In a statement on Monday, Immigration and Customs Enforcement (ICE) announced that students on non-immigrant F-1 and M-1 visas who attend universities that operate entirely online amid the Covid-19 pandemic may not take a full online course load and remain in the United States.
FULL ONLINE COURSES
“Students attending schools operating entirely online may not take a full online course load and remain in the United States,” said ICE.
The agency added that F-1 students who attend schools that provide a mixture of online and in-person classes will be permitted to take some online courses.
According to ICE, the schools must certify to the Student Exchange Visitor Program “that the program is not entirely online, that the student is not taking an entirely online course load and that the student is taking the minimum number of online classes required to make normal progress in their degree.”
F-1 students whose universities will maintain full in-person classes will remain bound by federal laws that allow a maximum of one class or three credit hours online.
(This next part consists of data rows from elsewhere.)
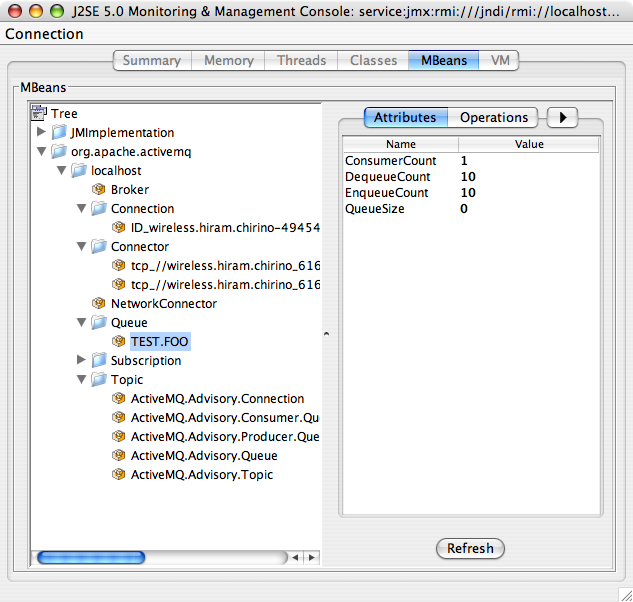Click the NetworkConnector bean icon

click(99, 304)
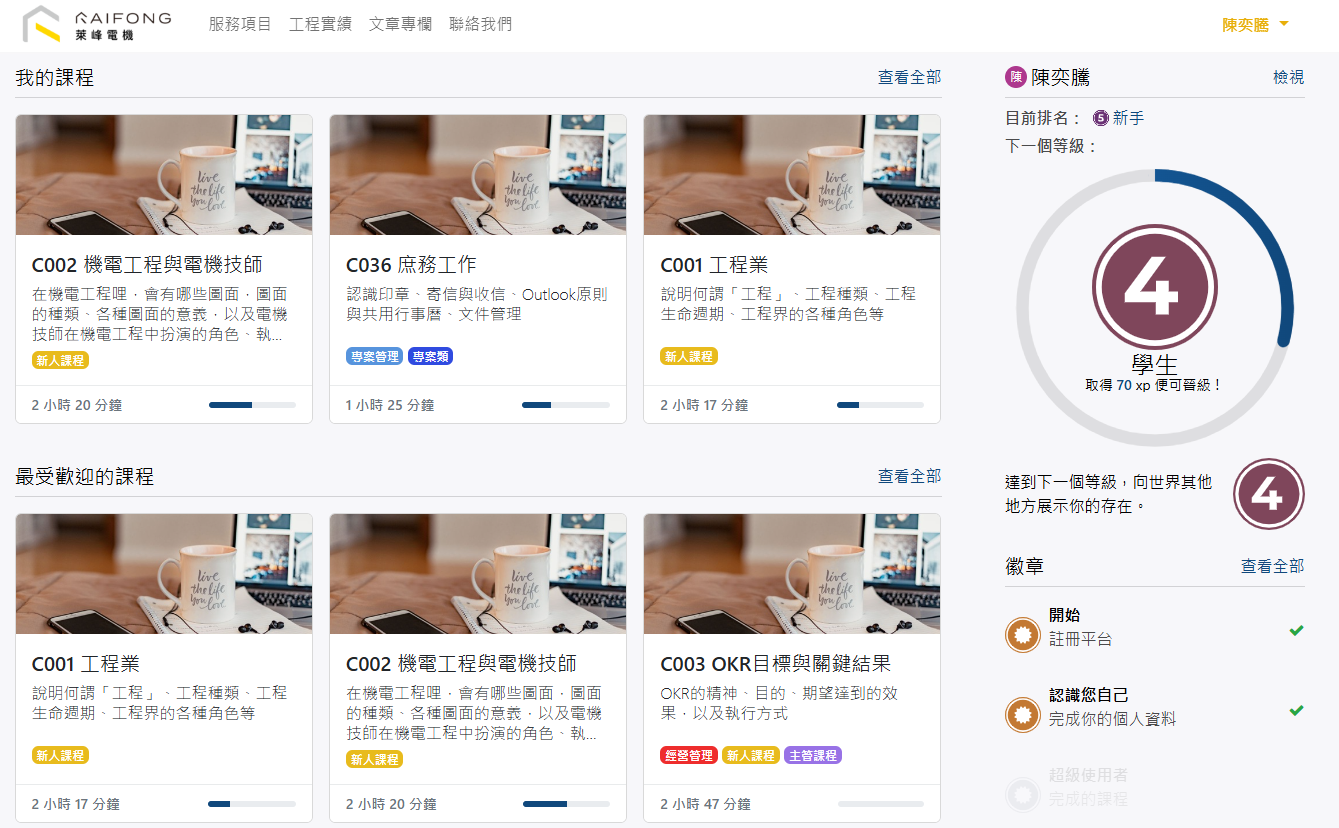Click the green checkmark for 開始 badge
This screenshot has width=1339, height=828.
click(x=1296, y=630)
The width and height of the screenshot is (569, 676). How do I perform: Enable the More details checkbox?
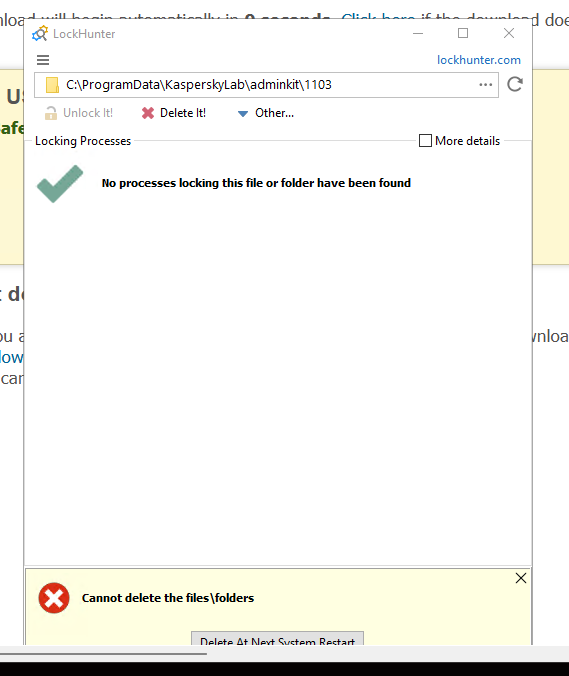coord(425,141)
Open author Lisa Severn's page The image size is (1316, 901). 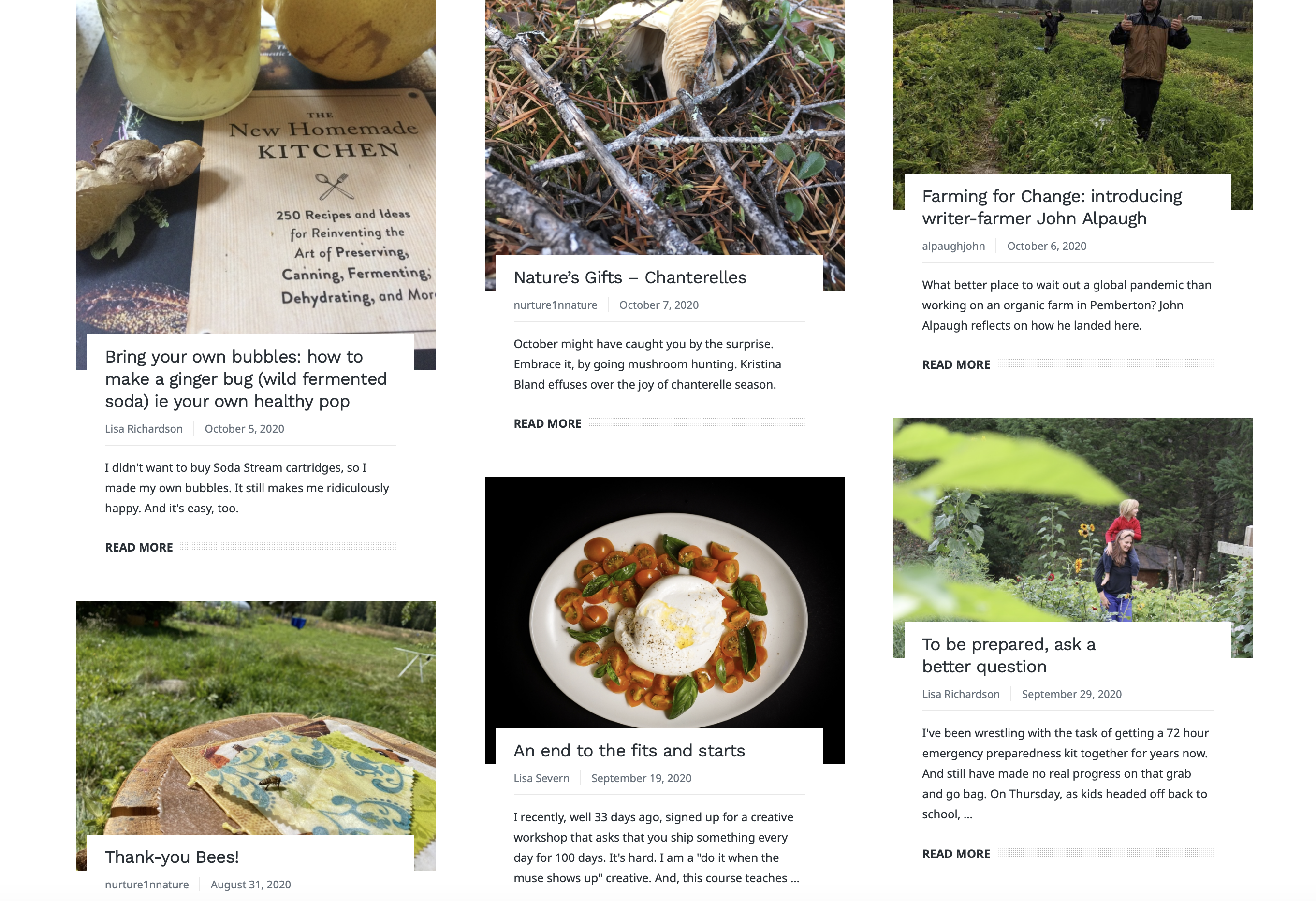point(541,778)
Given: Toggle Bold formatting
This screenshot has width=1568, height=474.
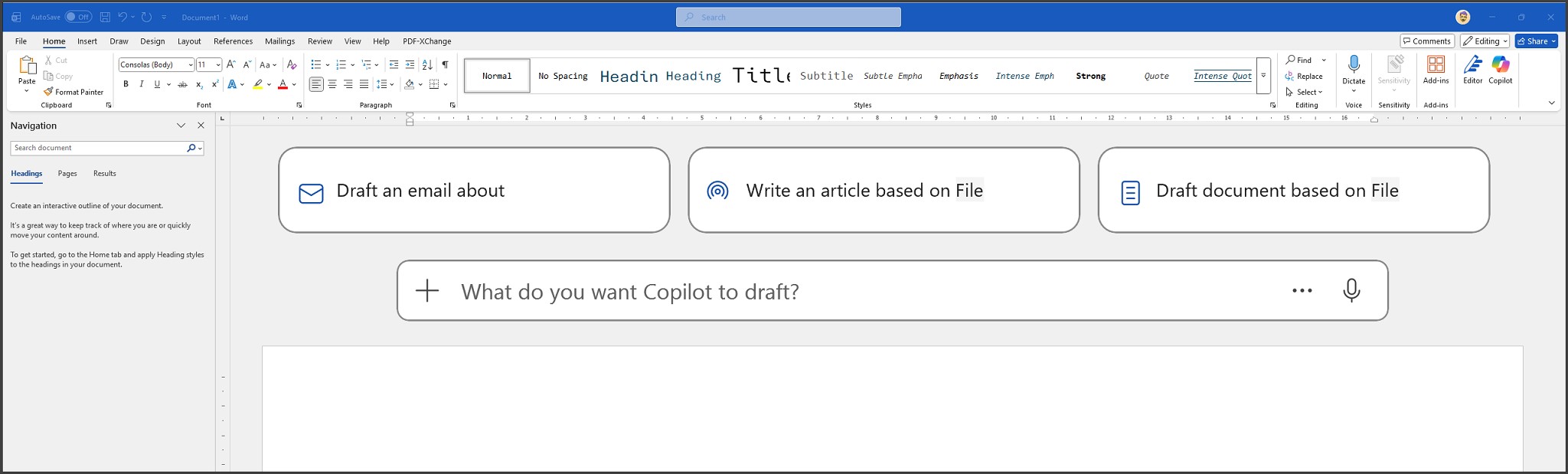Looking at the screenshot, I should click(x=126, y=84).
“Students who remain in the United States while taking only online courses could face immigration consequences, including the initiation of removal proceedings,” ICE said.
Last year, the number of Kenyans enrolled in US higher-education institutions rose by nearly four per cent, reaching a total of 3,451 students, according to a 2019 study published by a State Department Bureau and Institute of International Education, a New York-based NGO.
Africans overall account for 40,000 of the 1,095,000 international students in the US.
The updated guidance comes as schools in the US consider reopening amid the coronavirus pandemic, while imposing restrictions on students’ return that will force some students to stay off-campus and learn remotely for entire semesters at a time.
The ICE announcement comes at a time when the US leads the world in coronavirus caseload. More than 2.9 million Americans have contracted Covid-19 with 130,000 deaths reported.